When I was in Switzerland and not on my boat in the Netherlands, I had no access to Navtex signals – they just don’t travel that far. Therefore, I considered validating the signal chain on DCF77, the German time signal at 77.5 kHz, approximately 300 km away in Frankfurt. I plugged the wire in, fired up SDR++, tuned 77.5 kHz, and saw nothing. The reason is mundane. The RTL-SDR V4’s internal upconverter cuts off around 500 kHz; 77.5 kHz is below that. The dongle simply can’t tune low enough.

In contrast to medium-wave Navtex transmissions, Pinneberg’s short-wave broadcasts travel much further.

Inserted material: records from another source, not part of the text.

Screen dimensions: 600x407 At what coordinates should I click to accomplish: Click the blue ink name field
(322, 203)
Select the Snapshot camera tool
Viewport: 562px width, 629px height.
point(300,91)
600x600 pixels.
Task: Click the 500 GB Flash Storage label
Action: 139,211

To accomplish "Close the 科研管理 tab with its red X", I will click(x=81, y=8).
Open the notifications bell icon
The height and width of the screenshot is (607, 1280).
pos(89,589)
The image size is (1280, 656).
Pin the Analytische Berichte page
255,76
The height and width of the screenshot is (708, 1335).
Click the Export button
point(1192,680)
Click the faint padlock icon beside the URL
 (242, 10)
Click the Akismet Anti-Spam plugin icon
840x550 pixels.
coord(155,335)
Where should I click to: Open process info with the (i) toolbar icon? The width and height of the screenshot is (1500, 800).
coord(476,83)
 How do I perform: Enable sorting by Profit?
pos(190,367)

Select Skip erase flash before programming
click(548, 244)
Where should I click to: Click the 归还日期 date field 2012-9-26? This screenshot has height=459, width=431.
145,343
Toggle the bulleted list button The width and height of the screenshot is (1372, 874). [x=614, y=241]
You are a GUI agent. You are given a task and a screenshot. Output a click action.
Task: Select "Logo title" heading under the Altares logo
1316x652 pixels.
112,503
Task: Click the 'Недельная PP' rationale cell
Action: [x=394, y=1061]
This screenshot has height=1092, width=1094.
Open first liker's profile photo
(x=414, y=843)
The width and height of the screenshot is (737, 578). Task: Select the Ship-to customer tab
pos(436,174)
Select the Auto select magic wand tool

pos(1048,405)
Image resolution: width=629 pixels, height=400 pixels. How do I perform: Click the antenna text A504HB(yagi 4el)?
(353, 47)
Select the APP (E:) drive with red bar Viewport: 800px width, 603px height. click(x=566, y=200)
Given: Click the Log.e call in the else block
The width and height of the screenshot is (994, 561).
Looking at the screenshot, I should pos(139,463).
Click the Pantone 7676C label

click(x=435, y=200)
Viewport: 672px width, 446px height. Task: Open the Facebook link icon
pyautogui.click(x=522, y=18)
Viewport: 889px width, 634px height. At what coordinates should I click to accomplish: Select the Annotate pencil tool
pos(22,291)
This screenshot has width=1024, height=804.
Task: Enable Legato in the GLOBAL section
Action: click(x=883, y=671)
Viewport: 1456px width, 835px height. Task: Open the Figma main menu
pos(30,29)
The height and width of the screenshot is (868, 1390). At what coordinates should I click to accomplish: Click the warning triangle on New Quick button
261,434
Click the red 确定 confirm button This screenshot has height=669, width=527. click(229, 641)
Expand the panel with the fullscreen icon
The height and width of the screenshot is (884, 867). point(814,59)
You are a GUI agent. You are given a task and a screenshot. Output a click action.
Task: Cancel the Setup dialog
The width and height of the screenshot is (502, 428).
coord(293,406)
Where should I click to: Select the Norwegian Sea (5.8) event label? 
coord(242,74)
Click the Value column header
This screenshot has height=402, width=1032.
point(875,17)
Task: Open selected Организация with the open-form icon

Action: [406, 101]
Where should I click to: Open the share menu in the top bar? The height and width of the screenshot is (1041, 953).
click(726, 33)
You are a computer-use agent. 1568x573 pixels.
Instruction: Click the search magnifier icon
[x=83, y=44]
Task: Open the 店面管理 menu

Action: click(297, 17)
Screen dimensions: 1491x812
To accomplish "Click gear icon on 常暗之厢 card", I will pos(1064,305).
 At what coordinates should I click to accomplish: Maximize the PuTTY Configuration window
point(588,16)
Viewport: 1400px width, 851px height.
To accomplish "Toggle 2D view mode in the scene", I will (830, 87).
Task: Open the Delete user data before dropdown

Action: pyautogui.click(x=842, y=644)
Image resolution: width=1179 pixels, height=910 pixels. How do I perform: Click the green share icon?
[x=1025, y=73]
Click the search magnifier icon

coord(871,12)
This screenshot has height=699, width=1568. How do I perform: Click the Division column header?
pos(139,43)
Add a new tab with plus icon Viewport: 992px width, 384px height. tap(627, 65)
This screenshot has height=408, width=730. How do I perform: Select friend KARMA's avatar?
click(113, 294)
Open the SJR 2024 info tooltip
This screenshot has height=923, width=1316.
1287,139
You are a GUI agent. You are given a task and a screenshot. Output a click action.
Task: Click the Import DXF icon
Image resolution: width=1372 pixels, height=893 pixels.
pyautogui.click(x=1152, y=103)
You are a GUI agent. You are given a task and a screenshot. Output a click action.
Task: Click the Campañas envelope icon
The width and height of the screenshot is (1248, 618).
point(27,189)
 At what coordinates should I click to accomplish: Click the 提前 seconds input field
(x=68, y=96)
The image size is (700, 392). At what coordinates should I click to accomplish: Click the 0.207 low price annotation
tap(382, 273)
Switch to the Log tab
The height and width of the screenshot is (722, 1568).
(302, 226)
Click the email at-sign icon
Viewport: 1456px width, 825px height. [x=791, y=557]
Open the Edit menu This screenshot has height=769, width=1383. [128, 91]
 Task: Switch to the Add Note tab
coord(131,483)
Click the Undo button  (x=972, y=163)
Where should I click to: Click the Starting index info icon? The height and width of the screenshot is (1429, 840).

Navtex’s groundwave propagation travels along the Earth’s surface, whereas short-wave reflects off the ionosphere for long-distance communication. The transmitter station of Deutscher Wetterdienst (DWD) near Hamburg transmits RTTY on short-wave frequencies at 50 baud with a 450 Hz shift.

RTTY is not Navtex, but parts of the decoder are general. The FSK demodulator and tone estimator are parameterised by mark, space and baud rate. A small Baudot/ITA-2 framer of around 80 lines reads the bit stream. The synchronous slicer used for SITOR-B produced regular bit slips on RTTY, because RTTY is asynchronous and resyncs on each character’s start bit. A per-character edge-aligned sampler fixed it.

The first clean message received on the Mac was a bulletin from Pinneberg of 4 May 2026, 17:00 UTC with navigational warning No. 183: a lightbuoy off Juist had gone dark overnight.

Later, and only after sundown, end-to-end RTTY decode on the Pi was successful. What a difference a day makes: lower-frequency radio signals travel much further at night.39

The Pi’s interface

Stored Navtex messages are read through a web interface from a laptop, tablet or smartphone. The Pi works in a dual-mode WiFi as a client of known SSIDs, and falls back to a private AP.40 Urgent warnings are pushed to the sailor’s smartphone via ntfy.41 A buzzer (KY-012) notifies the crew about SAR alerts arriving via Navtex.

The SQLite database allows for filtering by Navtex message area (e.g. Navarea 1 – North Atlantic, North Sea, Baltic Sea) and type (e.g. navigational or meteorological warnings, forecasts).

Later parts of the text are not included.